En estos días se nos trata de vender la Conquista de Navarra de 1512 como una guerra entre España y Navarra, cuando en realidad se trató de una compleja escaramuza donde razones religiosas, dinásticas y banderizas concluyeron con la victoria de Castilla sobre los intereses galos. Pero poco importan los hechos, mientras estos sirvan para alimentar el mito y la identidad en la derrota.

Fue Julio Caro Baroja quien llamó la atención sobre la particular identidad del nacionalismo vasco al referirse a la identidad en la derrota. De derrota en derrota hasta la victoria final, la historiografía nacionalista se alimenta de derrotas y victimismos para justificar, en última instancia, la necesidad de su reivindicación.
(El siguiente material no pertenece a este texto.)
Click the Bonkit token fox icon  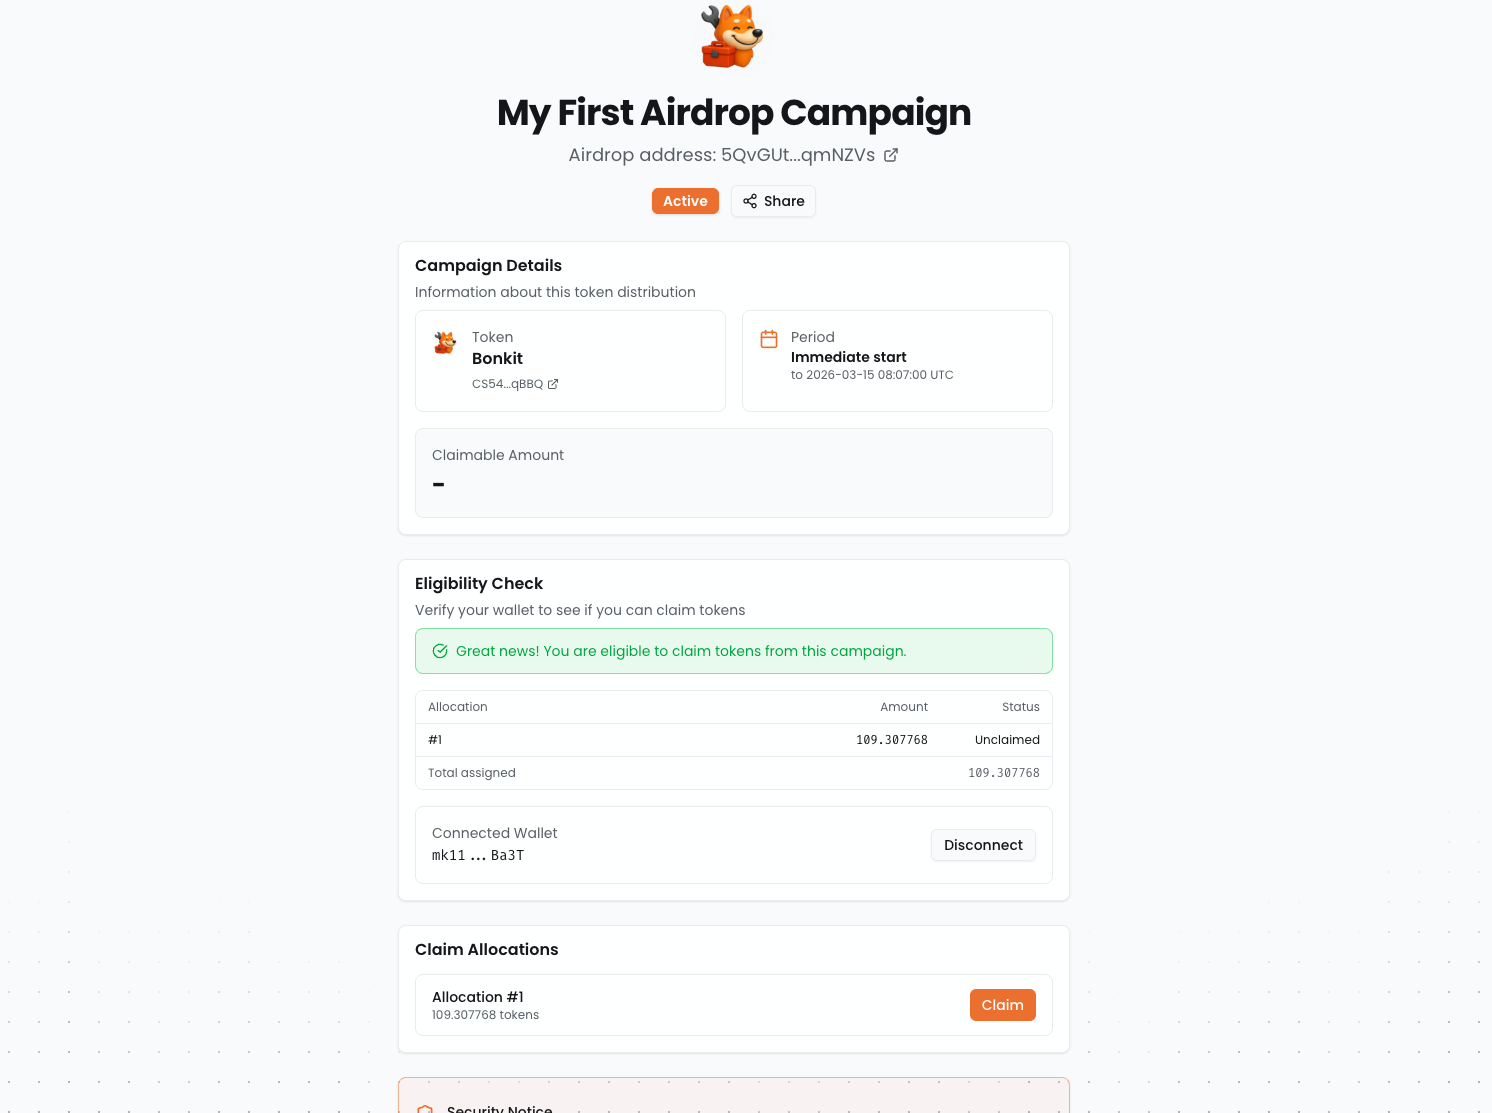(x=445, y=343)
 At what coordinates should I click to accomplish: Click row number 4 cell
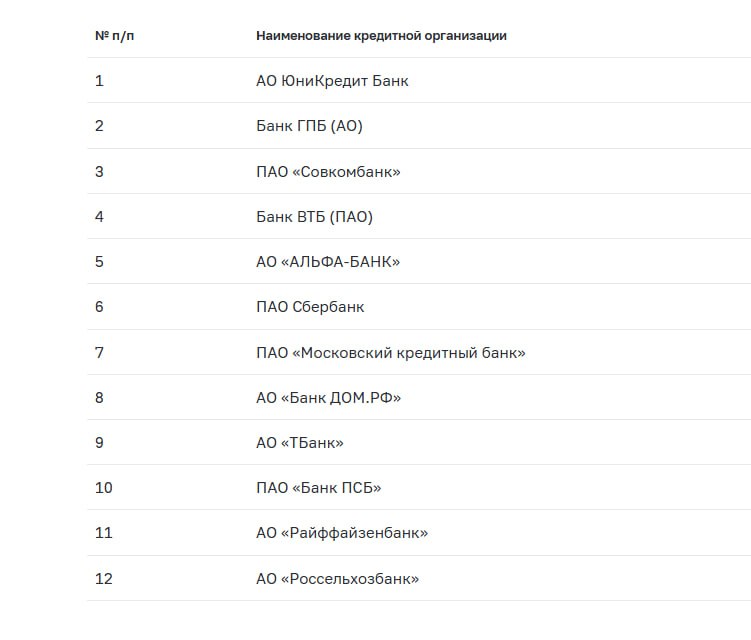click(x=99, y=217)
Europa padeció en el pasado siglo el azote de los totalitarismos. Tanto el nazismo, como el fascismo o el comunismo escribieron páginas que el hombre jamás debería olvidar. Las naciones europeas tienen en su bagaje democrático leyes y normas que penalizan a quienes niegan la historia y siembran la insidia del negacionismo. Francia posee la ley Gayssot para sancionar a quienes niegan la realidad del holocausto y Alemania posee una rigurosa memoria del horror nazi. Tal vez los vascos deberíamos proclamar una norma para que el relato de lo acontecido no esté al albur de un triunfo electoral. Al Parlamento corresponde su proclamación y la ponencia auspiciada por los insurgentes de Aralar bien podría ser su prólogo.

La historia académica que corresponde escribir a los profesionales del relato científico no siempre es la que políticamente prevalece. La historia decente ha de tener el rigor de la disciplina histórica, pero no puede prescindir del impulso moral de una sociedad que ha sido víctima del terror totalitario.